Territoires Grand Paris

Compétences imbriquées pour la future métropole

La mise en place de la métropole du Grand Paris « manque de cohérence en matière d’urbanisme et d’aménagement », estime Patrick Hocreitère, avocat et directeur associé du cabinet Fidal. A compter du 1er janvier 2016 – ou de 2017 si le report d’échéance voté dans le projet de loi NOTRe par les sénateurs le 2 juin est maintenu -, la Métropole du Grand Paris (MGP) aménagera son territoire selon les règles de la loi Maptam de 2014, modifiées par la loi NOTRe dont le vote est annoncé pour l’été. Ses compétences sont complexes et imbriquées.

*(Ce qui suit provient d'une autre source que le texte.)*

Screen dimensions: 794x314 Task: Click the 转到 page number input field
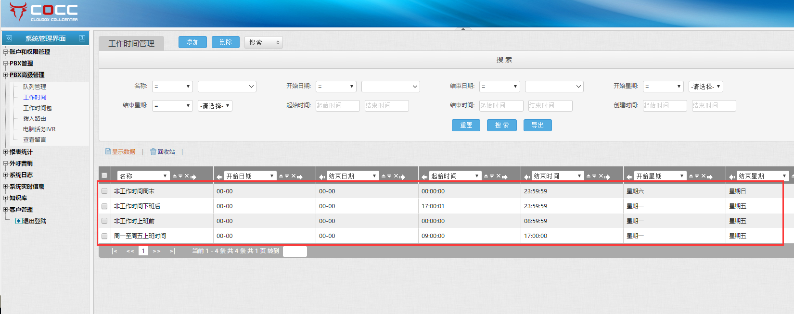[295, 251]
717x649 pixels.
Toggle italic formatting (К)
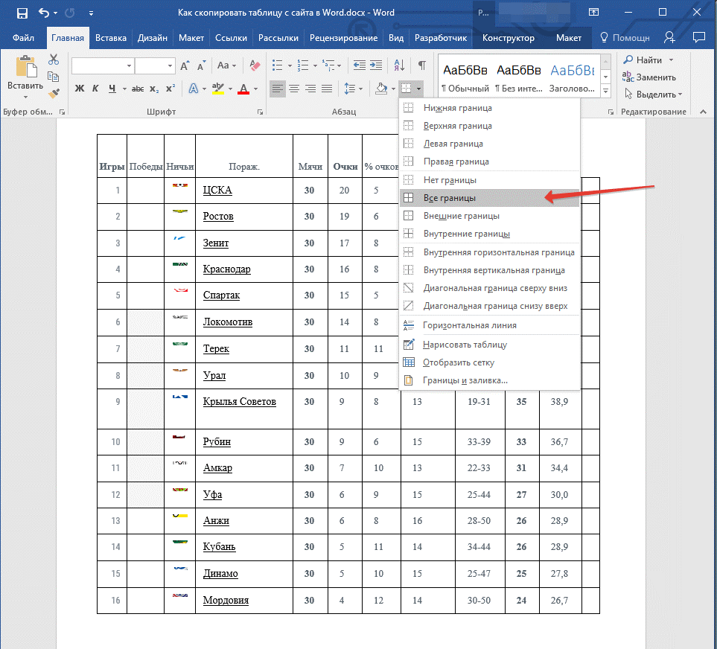pos(95,89)
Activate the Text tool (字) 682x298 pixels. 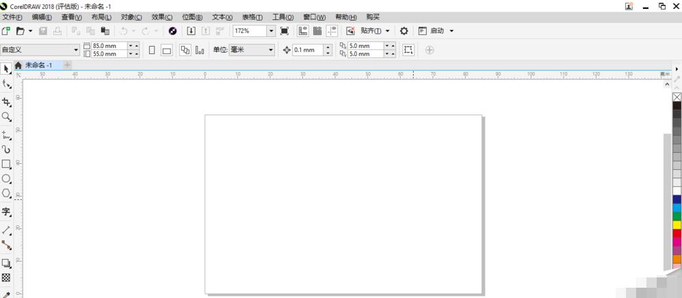[6, 212]
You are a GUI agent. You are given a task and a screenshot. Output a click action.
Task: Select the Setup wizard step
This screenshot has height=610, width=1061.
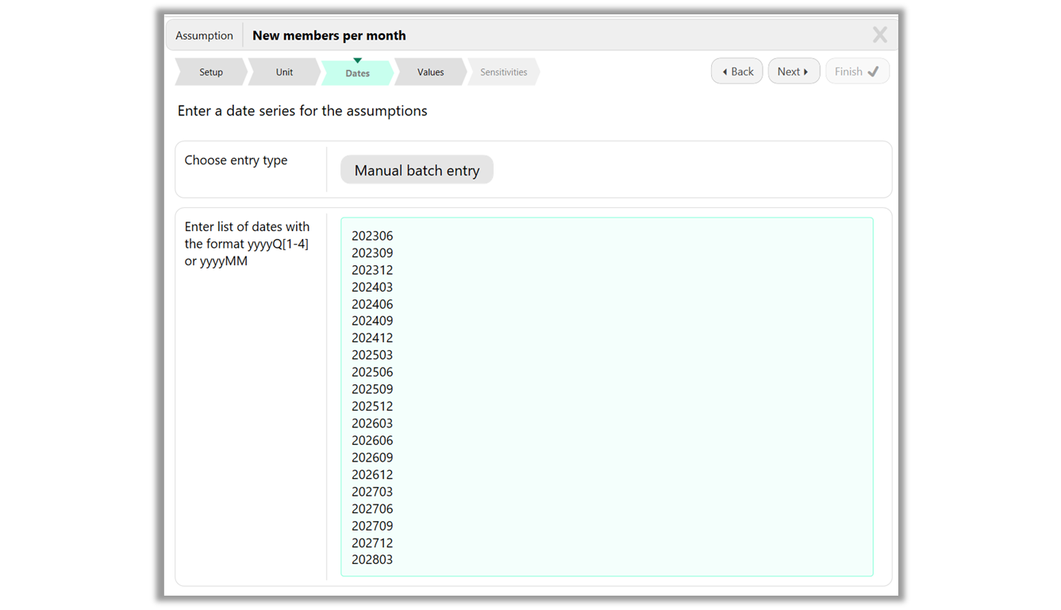pyautogui.click(x=210, y=71)
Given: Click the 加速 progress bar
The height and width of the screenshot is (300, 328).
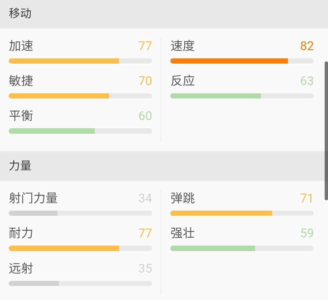Looking at the screenshot, I should pyautogui.click(x=80, y=61).
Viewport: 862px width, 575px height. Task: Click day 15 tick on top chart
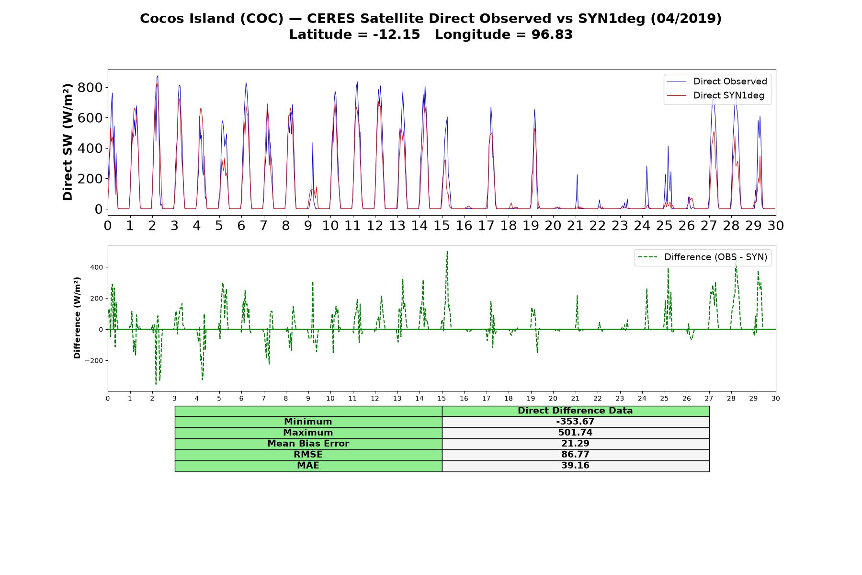tap(442, 225)

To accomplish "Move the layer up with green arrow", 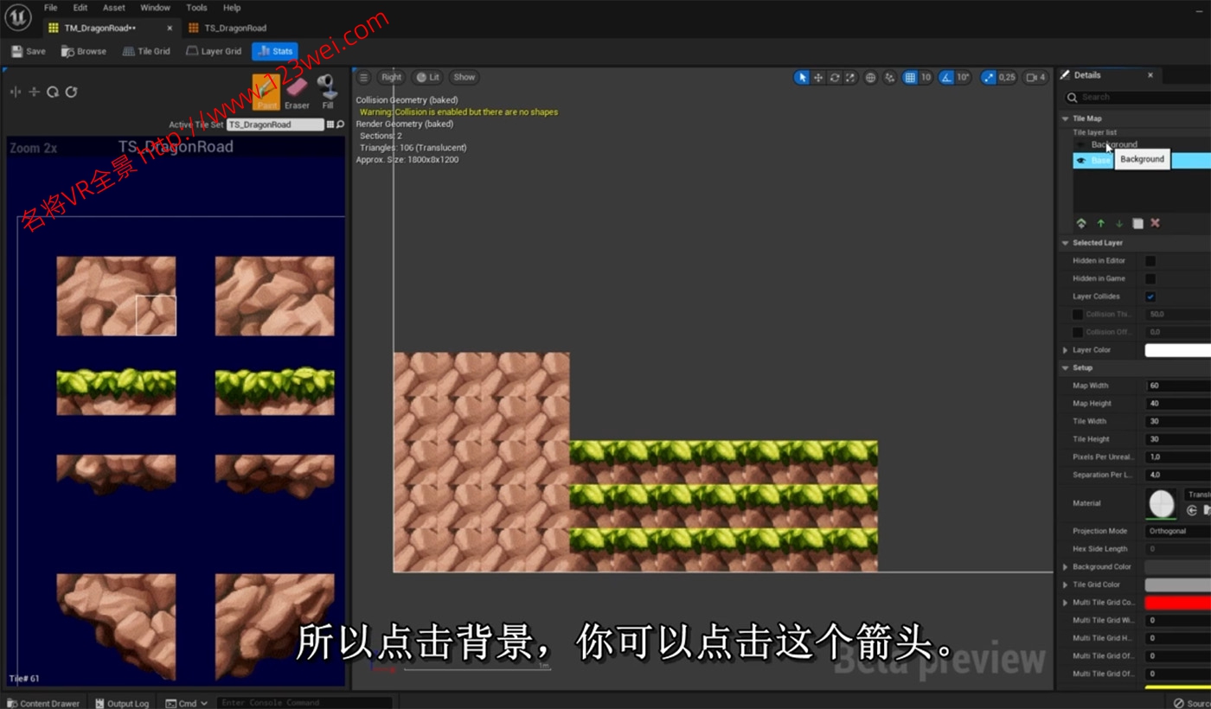I will pos(1100,222).
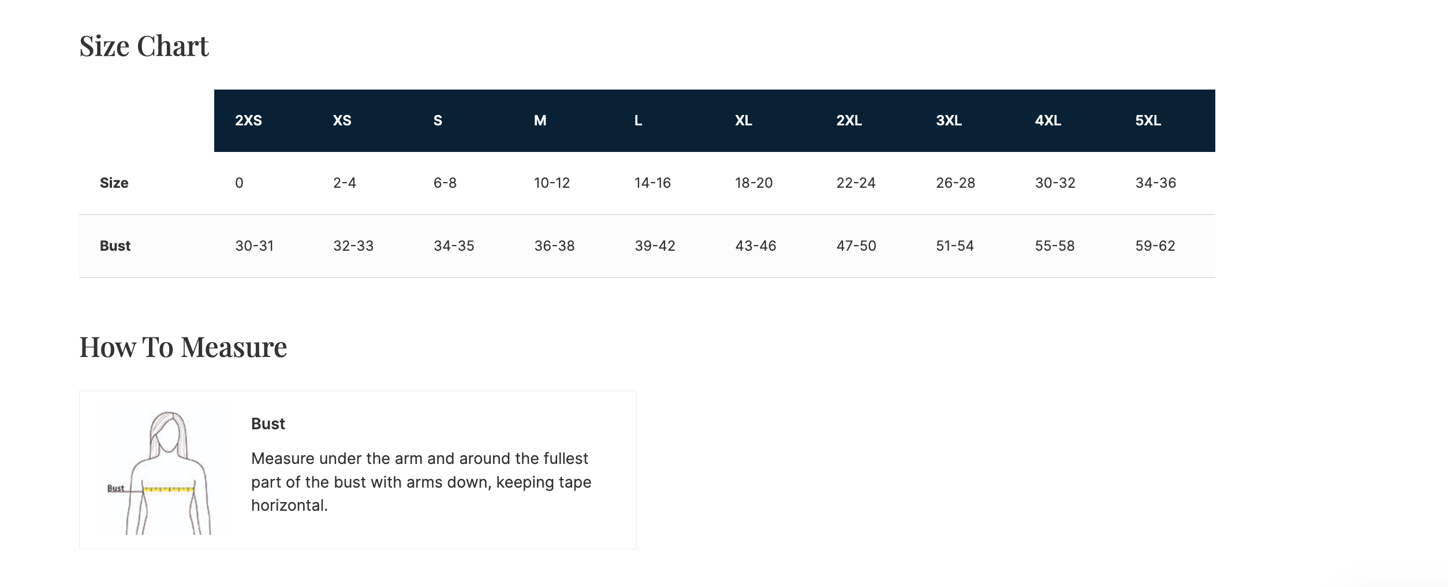Select the 6-8 size cell
The width and height of the screenshot is (1448, 587).
click(x=445, y=183)
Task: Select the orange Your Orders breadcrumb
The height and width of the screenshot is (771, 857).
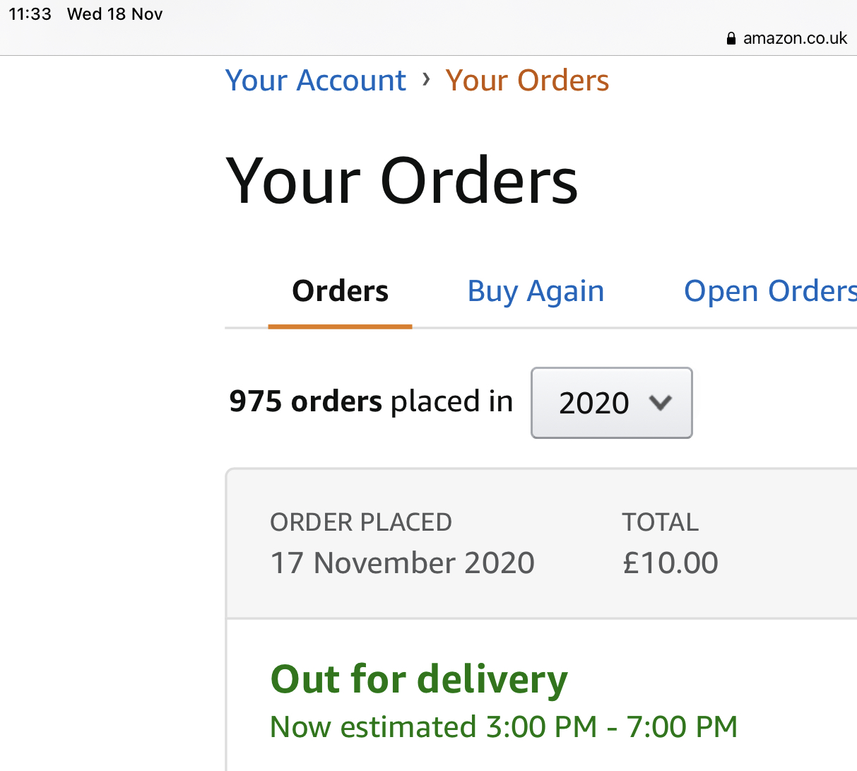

Une strate intermédiaire est créée entre la MGP et les communes : les établissements publics territoriaux (EPT), gérés par des conseils de territoire, devront élaborer le plan local d’urbanisme intercommunal. Ce transfert de compétence intercommunalise les PLU, même si la MGP aura à en valider le projet. En outre, une compétence résiduelle est maintenue au profit des communes pour délivrer les autorisations du droit des sols.
Les compétences d’aménagement d’intérêt métropolitain et le schéma de cohérence territoriale, notamment, seront confiés à la MGP, et les EPT seront chargés des opérations présentant un intérêt territorial. La MGP devra délibérer sur cette notion d’intérêt métropolitain dans un délai de deux ans (31 décembre 2017 ou 2018). Jusqu’à ce qu’elle se prononce, ce sont les EPT ou les communes n’appartenant pas à un EPCI au 31 décembre 2015 qui seront compétents. Dans le même temps, le tout s’imbrique avec l’évolution imposée par la grenellisation et la loi Alur. « Six à huit années pour rendre le schéma opérationnel », prédit l’avocat alors qu’aucune mesure transitoire n’est prévue.